In the Orthopedic Bone Screws MDL, for example, Judge Bechtle largely refused to rule on dispositive motions filed during the pretrial proceedings, perhaps believing (as many judges do) that settlement is best induced when issues are under advisement. (The idea is that both sides are then in a state of uncertainty about the outcome and may be more flexible because of their risk of loss.) In Bone Screws, however, the absence of rulings on key issues may have hampered resolution of the cases. Once the MDL Panel began remanding cases for trial, the home courts began ruling on motions for summary judgment. After courts granted scores of those motions, the opportunities for settlement (or outright dismissal) of cases improved dramatically.

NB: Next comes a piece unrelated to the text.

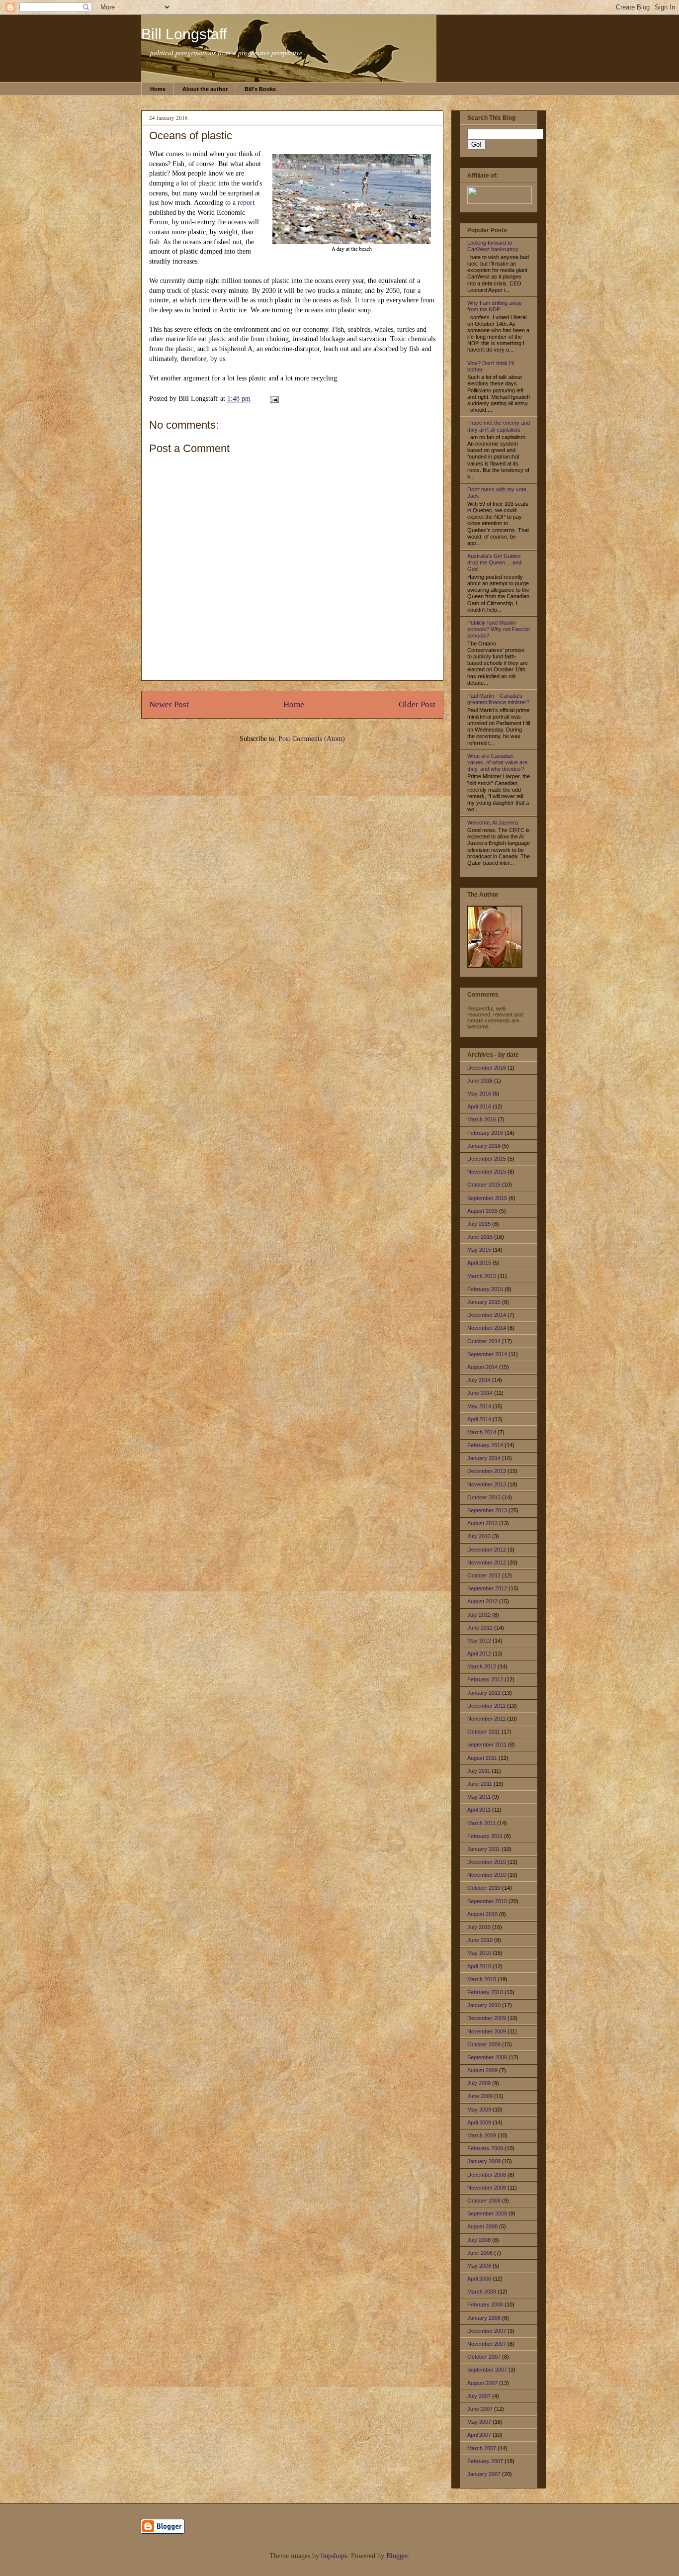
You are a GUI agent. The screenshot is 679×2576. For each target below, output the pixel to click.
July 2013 (479, 1536)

Similarly, in the Firestone Tires MDL, Judge Barker certified a national class of millions of owners of Ford Explorers equipped with Firestone Tires. Judge Barker may have certified that class for any one of several reasons. She may have believed, for example, that the law compelled that result. Alternatively, she may have (mistakenly) believed that certifying a national class in federal court would preclude competing state court class actions, and that it would be easier to settle the cases if they all remained under a single court’s supervision. Whatever her logic, however, the cases were not resolved while the nationwide class remained certified. Only after the Seventh Circuit reversed the certification did the logjam break.

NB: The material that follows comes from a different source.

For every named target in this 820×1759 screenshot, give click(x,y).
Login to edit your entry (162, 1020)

These experiences suggest that overruling Lexecon may paradoxically reduce the chances for obtaining prompt settlements. Permitting MDL transferee judges to try all of the coordinated cases may keep the cases before a judge whose approach to settlement is, for one reason or another, unlikely to succeed.
Finally, there’s a chance that it’s unnecessary to pass legislation to overrule Lexecon simply because the Lexecon result can easily be evaded. As we noted in our March 6, 2007, post on this topic, some judges believe that the parties can simply stipulate to trial before the MDL transferee judge. If the parties are willing to so stipulate, and if the stipulation is in fact effective to achieve the desired result, then there’s no need to overrule Lexecon because the case has little real-world effect.
So there you have it. Should Lexecon be overruled by legislation? Heck if we know. But that’s how we think about the issue, and the legislators can take our views into account, if they care to, when they pass the laws.